● **WHAT YOU ARE ASKED TO DO**
Repeat the passage of the patch discussion between "On 10/11/16, 12:49" and "a non-RTO retransmit.", inclusive, substituting "kernel setting" for every "sysctl".

Re: [PATCH net-next] tcp: Change txhash on some non-RTO retransmits

2016-10-11 Thread Lawrence Brakmo 
Yuchung, thank you for your comments. Responses inline.

On 10/11/16, 12:49 PM, "Yuchung Cheng"  wrote:

>On Mon, Oct 10, 2016 at 5:18 PM, Lawrence Brakmo  wrote:
>>
>> The purpose of this patch is to help balance flows across paths. A new
>> sysctl "tcp_retrans_txhash_prob" specifies the probability (0-100) that
>> the txhash (IPv6 flowlabel) will be changed after a non-RTO retransmit.
>> A probability is used in order to control how many flows are moved
>> during a congestion event and prevent the congested path from becoming
>> under utilized (which could occur if too many flows leave the current
>> path). Txhash changes may be delayed in order to decrease the likelihood
>> that it will trigger retransmists due to too much reordering.
>>
>> Another sysctl "tcp_retrans_txhash_mode" determines the behavior after
>> RTOs. If the sysctl is 0, then after an RTO, only RTOs can trigger
>> txhash changes. The idea is to decrease the likelihood of going back
>> to a broken path. That is, we don't want flow balancing to trigger
>> changes to broken paths. The drawback is that flow balancing does
>> not work as well. If the sysctl is greater than 1, then we always
>> do flow balancing, even after RTOs.
>>
>> Tested with packedrill tests (for correctness) and performance
>> experiments with 2 and 3 paths. Performance experiments looked at
>> aggregate goodput and fairness. For each run, we looked at the ratio of
>> the goodputs for the fastest and slowest flows. These were averaged for
>> all the runs. A fairness of 1 means all flows had the same goodput, a
>> fairness of 2 means the fastest flow was twice as fast as the slowest
>> flow.
>>
>> The setup for the performance experiments was 4 or 5 serves in a rack,
>> 10G links. I tested various probabilities, but 20 seemed to have the
>> best tradeoff for my setup (small RTTs).
>>
>>   --- node1 -
>> sender --- switch --- node2 - switch  receiver
>>   --- node3 -
>>
>> Scenario 1: One sender sends to one receiver through 2 routes (node1 or
>> node 2). The output from node1 and node2 is 1G (1gbit/sec). With only 2
>> flows, without flow balancing (prob=0) the average goodput is 1.6G vs.
>> 1.9G with flow balancing due to 2 flows ending up in one link and either
>> not moving and taking some time to move. Fairness was 1 in all cases.
>> For 7 flows, goodput was 1.9G for all, but fairness was 1.5, 1.4 or 1.2
>> for prob=0, prob=20,mode=0 and prob=20,mode=1 respectively. That is,
>> flow balancing increased fairness.

● **SOURCE DATA**
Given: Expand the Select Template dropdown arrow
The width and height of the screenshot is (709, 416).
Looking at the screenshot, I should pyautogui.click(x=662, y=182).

● **RESPONSE TO THE TASK**
On 10/11/16, 12:49 PM, "Yuchung Cheng"  wrote:

>On Mon, Oct 10, 2016 at 5:18 PM, Lawrence Brakmo  wrote:
>>
>> The purpose of this patch is to help balance flows across paths. A new
>> kernel setting "tcp_retrans_txhash_prob" specifies the probability (0-100) that
>> the txhash (IPv6 flowlabel) will be changed after a non-RTO retransmit.